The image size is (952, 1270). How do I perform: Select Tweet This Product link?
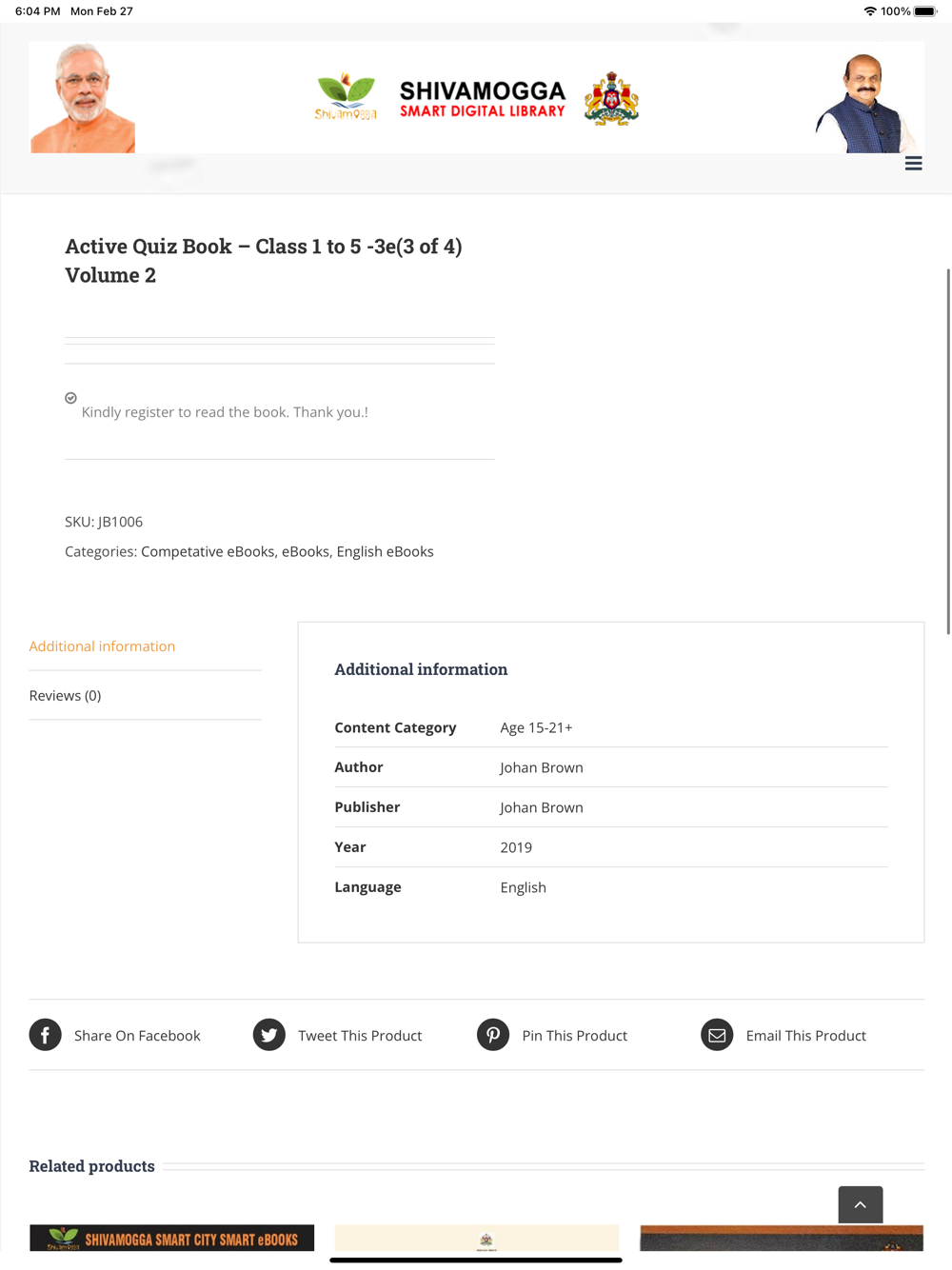tap(360, 1036)
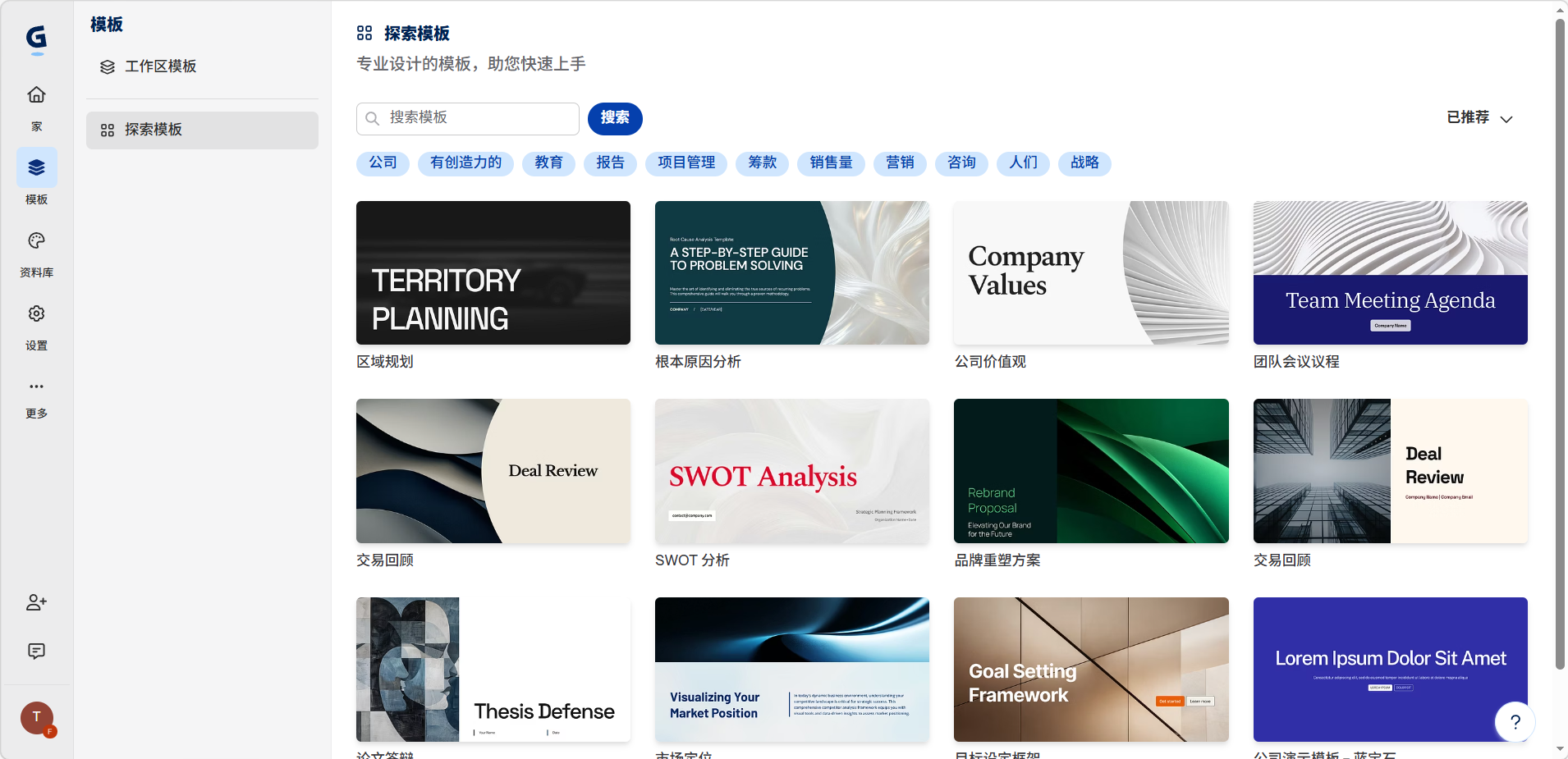Open the help question mark button

click(x=1515, y=722)
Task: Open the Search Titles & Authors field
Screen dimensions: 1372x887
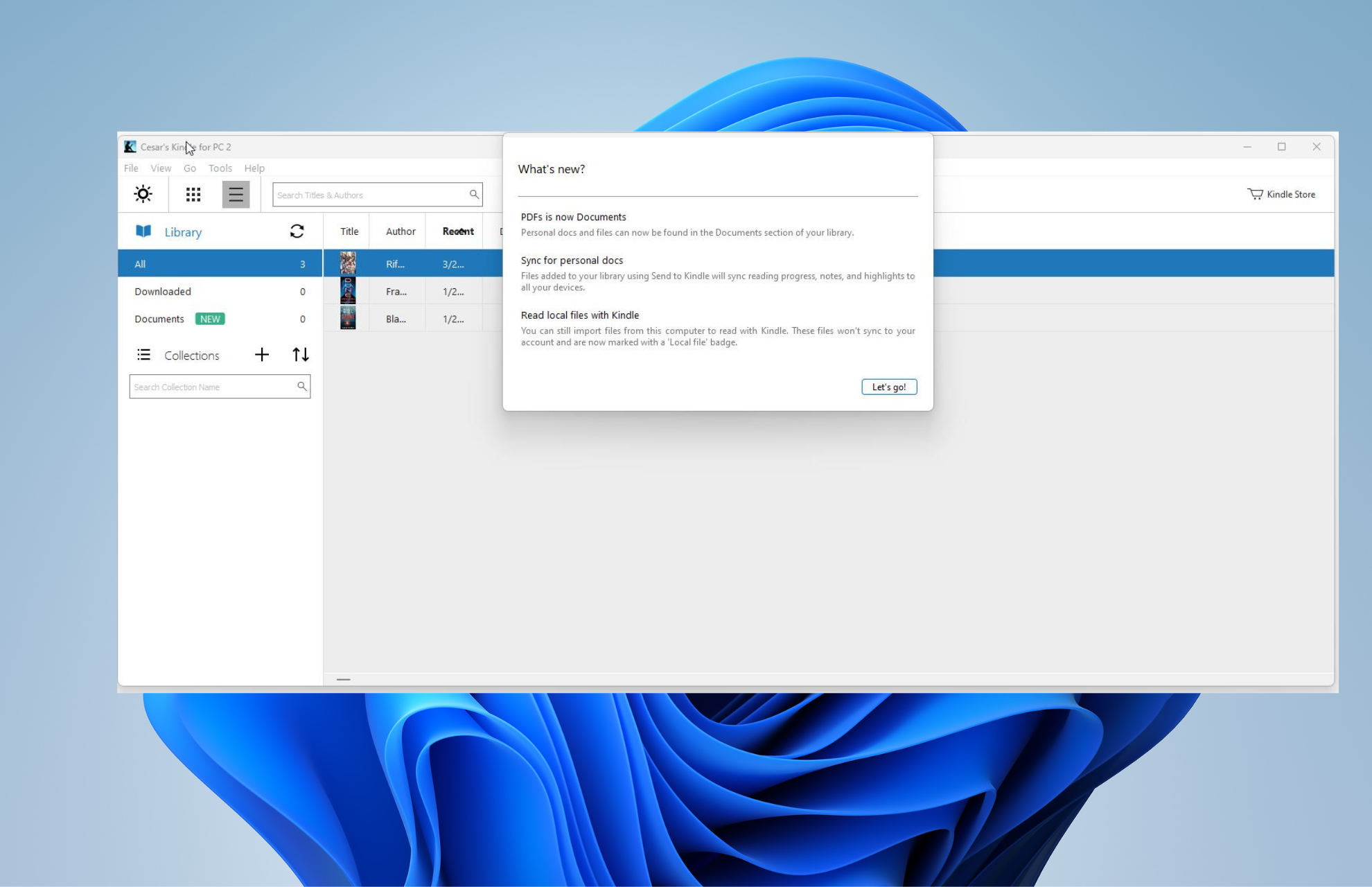Action: (376, 194)
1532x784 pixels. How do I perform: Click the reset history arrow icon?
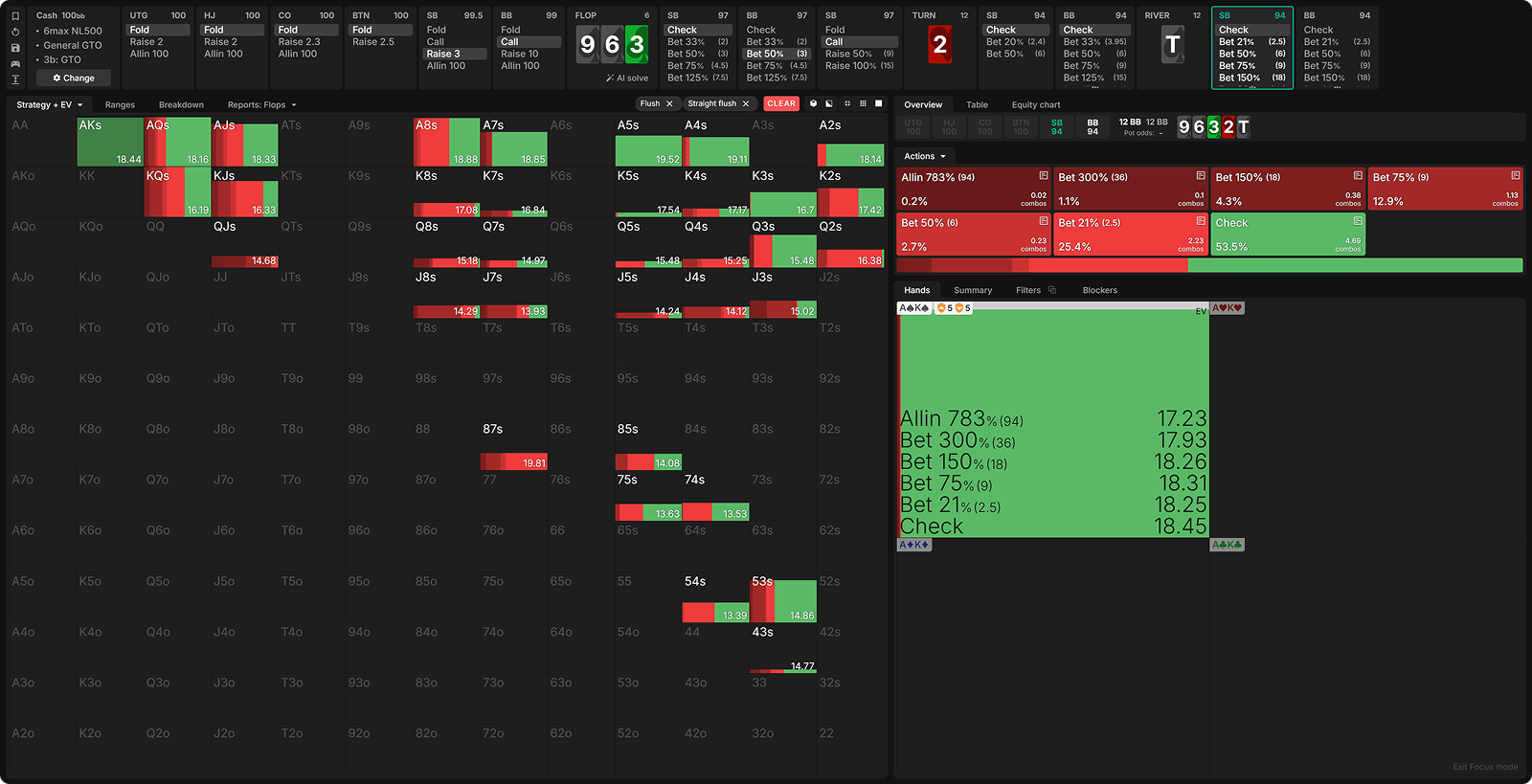(x=15, y=32)
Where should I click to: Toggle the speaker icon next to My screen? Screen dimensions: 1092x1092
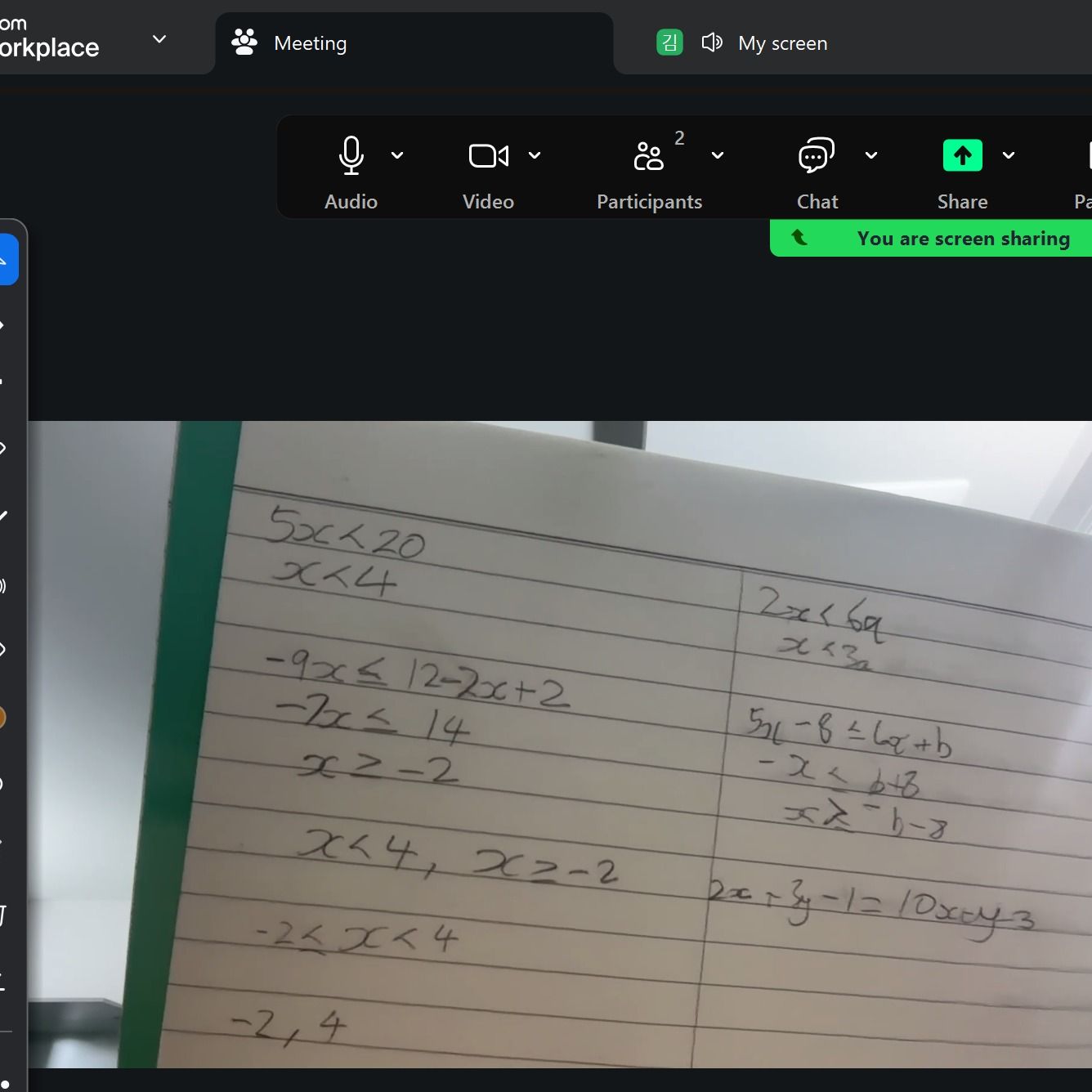[711, 43]
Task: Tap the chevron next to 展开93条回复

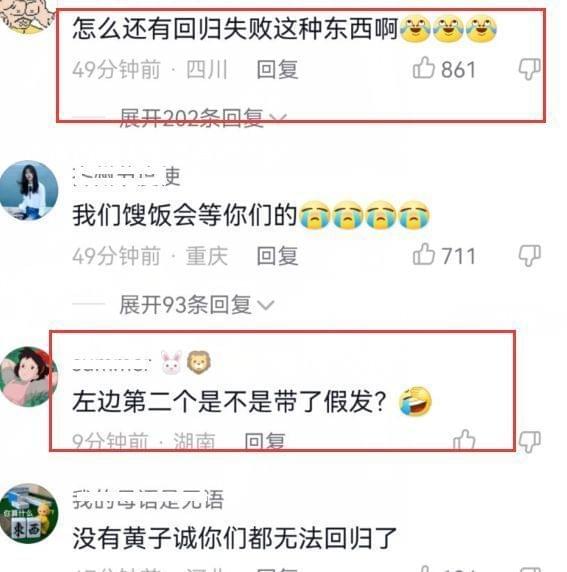Action: [x=265, y=305]
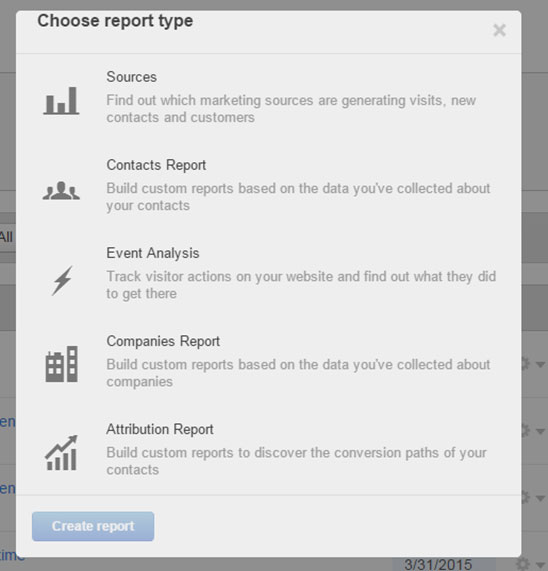
Task: Click the Contacts Report people icon
Action: pyautogui.click(x=61, y=190)
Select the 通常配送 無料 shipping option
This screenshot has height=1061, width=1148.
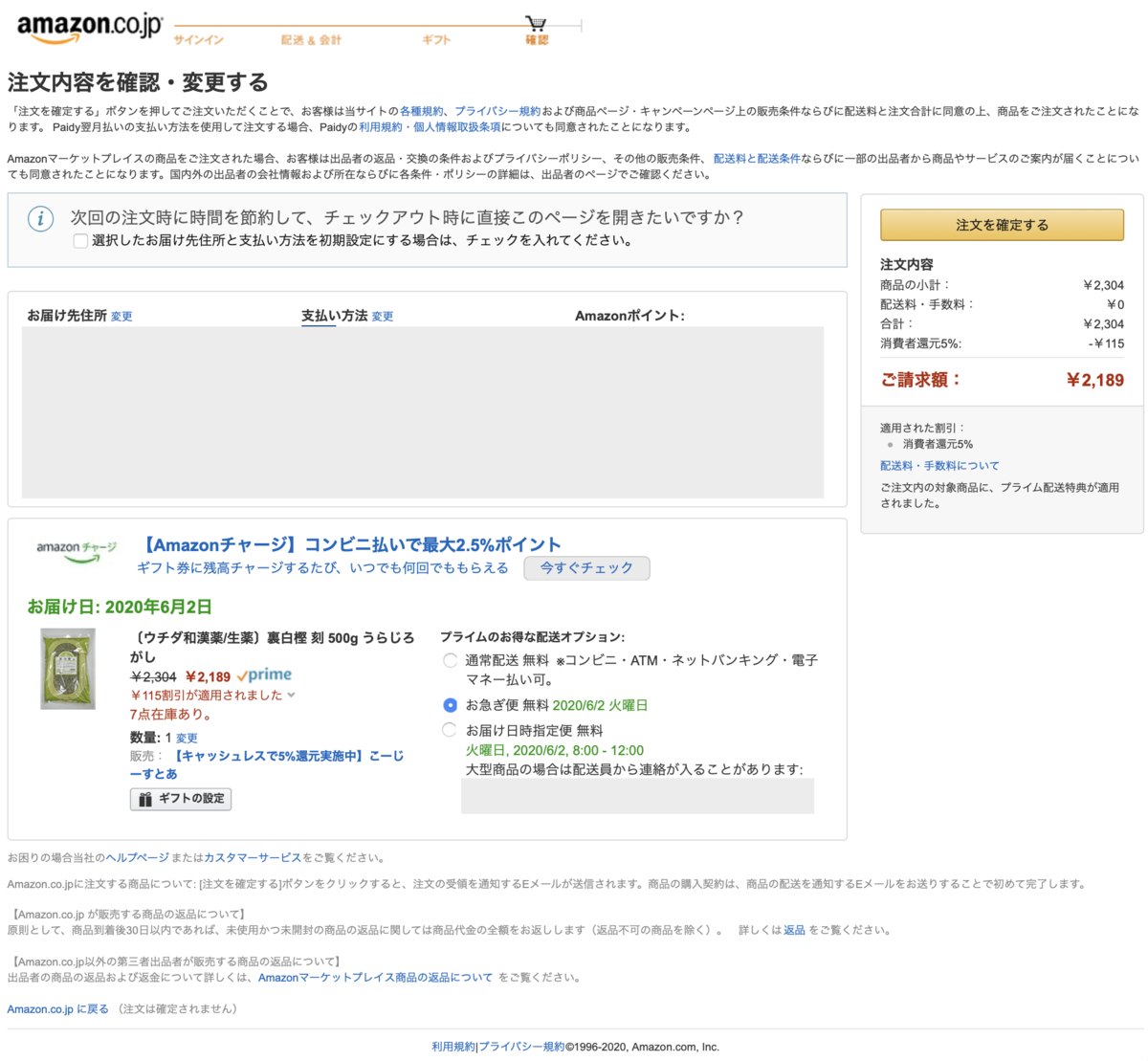(x=450, y=659)

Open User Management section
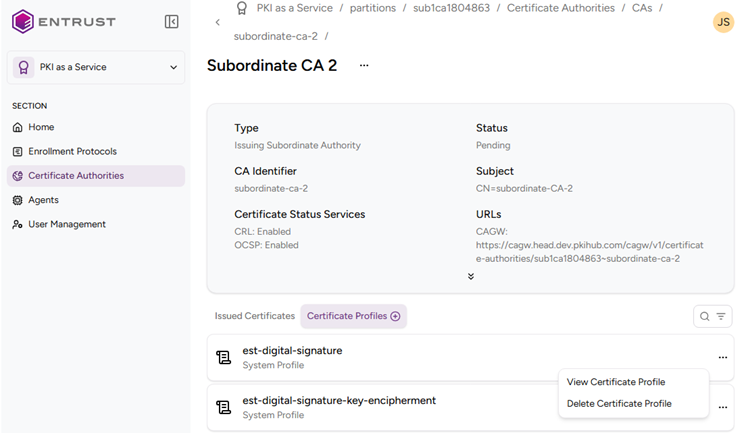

WORK TO BE COMPLETED> Repeat the exact lines from the first line of the data through the line containing "Select the 通常配送 無料 shipping option". Nothing else, no pictures.

OUTPUT OF THE EXERCISE>
The image size is (952, 1270). How do I perform: Select Tweet This Product link?
tap(360, 1036)
Open the help question mark button

click(x=1515, y=722)
Task: Open the Search Titles & Authors field
Screen dimensions: 1372x887
Action: (376, 194)
1532x784 pixels. How do I perform: Click the reset history arrow icon?
(x=15, y=32)
Where should I click to: Toggle the speaker icon next to My screen? Screen dimensions: 1092x1092
[711, 43]
Task: Tap the chevron next to 展开93条回复

Action: [x=265, y=305]
Task: Click the Contacts Report people icon
Action: pyautogui.click(x=61, y=190)
Select the 通常配送 無料 shipping option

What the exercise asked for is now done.